WHAT TO WORK ON: Print the data in full, exactly as it reads.

EXERCISE MATERIALS:
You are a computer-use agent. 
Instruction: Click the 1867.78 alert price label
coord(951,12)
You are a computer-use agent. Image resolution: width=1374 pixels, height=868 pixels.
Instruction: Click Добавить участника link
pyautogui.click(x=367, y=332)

SOLUTION TO THE EXERCISE:
You are a computer-use agent. 
Instruction: Click the 1867.78 alert price label
coord(951,12)
You are a computer-use agent. Image resolution: width=1374 pixels, height=868 pixels.
Instruction: Click Добавить участника link
pyautogui.click(x=367, y=332)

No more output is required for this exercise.